Our cities are widening the divide between the well-off and the rest. How can we turn this damaging trend around?

The “latte line” is the infamous, invisible boundary that divides Sydney between the more affluent north-east and the south-west.

Historically, people north of the line enjoy better access to jobs and education and can capitalise on rising property wealth.

This has reinforced economic inequality.

Despite our image as a classless society, similar spatial divides have long marked Australia’s other capital cities as well.

So are things getting better or worse?

We set out to answer this question by investigating neighbourhood population changes across Australia’s five largest cities – Sydney, Melbourne, Brisbane, Adelaide and Perth.

We used census data to track patterns of wealth and disadvantage between 2011 and 2016.

We looked at who moved in, out of or remained in each location, and who goes to work where.

We found clear evidence of social exclusion at work.

These capital cities are becoming more segregated along socioeconomic lines.

And the trend was worst in Sydney.

Measuring gentrification and exclusion

To see whether we could detect gentrification in action, we looked for evidence of lower-income people being displaced from well-located areas.

We were also interested in signs of the reverse.

For instance, has the boom in apartments near transport and employment centres helped lower-income earners find more housing near their workplaces, counteracting spatial exclusion?

Using internal migration data from 2011 and 2016, we traced movement between locations using the Australian Bureau of Statistics (ABS) “Statistical Area Level 2” (SA2) – the smallest area for the release of full census statistics.

These localities also have Socio-Economic Indices for Areas (SEIFA) scores.

This is a combined measure of socio-economic advantage and disadvantage, education, occupation and economic resources.

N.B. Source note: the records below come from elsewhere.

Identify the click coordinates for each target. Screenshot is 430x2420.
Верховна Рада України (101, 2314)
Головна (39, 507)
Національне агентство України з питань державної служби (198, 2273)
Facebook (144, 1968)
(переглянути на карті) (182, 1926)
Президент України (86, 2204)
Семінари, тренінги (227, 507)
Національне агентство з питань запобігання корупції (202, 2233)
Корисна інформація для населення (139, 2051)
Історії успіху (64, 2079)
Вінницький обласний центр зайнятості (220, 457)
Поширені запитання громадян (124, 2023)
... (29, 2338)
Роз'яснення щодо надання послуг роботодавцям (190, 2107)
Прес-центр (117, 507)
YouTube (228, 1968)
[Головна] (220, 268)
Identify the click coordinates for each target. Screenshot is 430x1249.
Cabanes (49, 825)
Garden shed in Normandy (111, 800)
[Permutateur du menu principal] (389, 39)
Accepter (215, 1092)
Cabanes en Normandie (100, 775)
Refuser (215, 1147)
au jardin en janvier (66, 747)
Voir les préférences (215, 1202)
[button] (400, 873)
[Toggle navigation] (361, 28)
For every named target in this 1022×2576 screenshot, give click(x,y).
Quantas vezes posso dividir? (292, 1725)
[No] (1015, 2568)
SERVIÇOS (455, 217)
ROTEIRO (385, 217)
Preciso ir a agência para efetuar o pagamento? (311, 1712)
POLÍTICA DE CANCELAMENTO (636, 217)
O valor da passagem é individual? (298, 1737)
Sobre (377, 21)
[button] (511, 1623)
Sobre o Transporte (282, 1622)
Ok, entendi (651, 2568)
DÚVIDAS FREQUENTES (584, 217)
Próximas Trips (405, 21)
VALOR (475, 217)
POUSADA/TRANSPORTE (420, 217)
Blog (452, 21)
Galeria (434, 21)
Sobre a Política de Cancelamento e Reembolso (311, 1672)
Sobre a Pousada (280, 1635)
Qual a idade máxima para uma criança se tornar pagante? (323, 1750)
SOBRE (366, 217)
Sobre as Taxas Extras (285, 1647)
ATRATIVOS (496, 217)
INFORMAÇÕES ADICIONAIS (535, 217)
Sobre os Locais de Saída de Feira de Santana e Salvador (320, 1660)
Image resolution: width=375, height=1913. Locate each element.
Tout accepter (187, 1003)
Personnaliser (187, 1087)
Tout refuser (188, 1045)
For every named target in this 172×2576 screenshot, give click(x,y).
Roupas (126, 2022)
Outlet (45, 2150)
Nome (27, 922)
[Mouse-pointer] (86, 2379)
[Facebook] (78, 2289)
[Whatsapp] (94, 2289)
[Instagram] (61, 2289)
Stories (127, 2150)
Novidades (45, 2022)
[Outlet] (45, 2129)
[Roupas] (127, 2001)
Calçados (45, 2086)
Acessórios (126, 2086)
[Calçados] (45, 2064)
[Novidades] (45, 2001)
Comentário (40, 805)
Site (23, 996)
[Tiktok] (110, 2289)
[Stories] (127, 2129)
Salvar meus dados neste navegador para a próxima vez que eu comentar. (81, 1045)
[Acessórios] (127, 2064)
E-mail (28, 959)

We classified every SA2 into one of four neighbourhood types:

  1. escalator: people moving in come from SA2s with the same or lower SEIFA scores, and people moving out go to SA2s with higher SEIFA scores, so escalators signify upward social mobility
  2. gentrifier: in-movers come from SA2s with higher SEIFA scores (more affluent areas) and out-movers go to SA2s with the same or lower SEIFA scores
  3. isolate: in-movers and out-movers come from and go to SA2s with the same or lower SEIFA scores, so the movers have likely been “priced out” or excluded from other localities
  4. transit: in-movers and out-movers come from and go to SA2s with higher SEIFA scores.
Graphic showing movements of people into and out of the four types of neighbourhood
The four types of neighbourhood, with arrows indicating the main inward and outward flows of residents.
Source: Spatial segregation and neighbourhood change, Sarkar et al 2024/AHURI, CC BY-NC

We counted the SA2s falling into each of these neighbourhood types.

The results show clear, dynamic patterns of social exclusion along geographic lines.

In the most advantaged areas, isolated neighbourhoods dominate.

This indicates lower–income earners have already been excluded from these locations.

By contrast, transit neighbourhoods cluster in more disadvantaged neighbourhoods.

This suggests these locations may offer access to economic opportunity.

But they are at risk of becoming gentrified, excluding and displacing lower-income residents.

Measuring access to jobs

Access to jobs is essential for economic opportunity.

We measured connectivity to the main centres of employment at the SA2 level for all five cities, using ABS Census journey-to-work data.

Again, we found higher SEIFA-scoring neighbourhoods were better connected to employment centres than those with lower SEIFA scores.

Higher-income earners can afford to live close to their workplaces.

Lower-income workers can’t.

Housing and jobs create a double disadvantage

The most advantaged households benefit from their high access to employment opportunities.

This is reflected in high house prices and rents in those neighbourhoods.

And that, in turn, reinforces patterns of household wealth, poverty and spatial segregation.

Our study revealed that high-income and very-high-income earners are clustering in ever-tighter spatial groups.

In effect, they live behind an invisible “neighbourhood exclusion barrier”.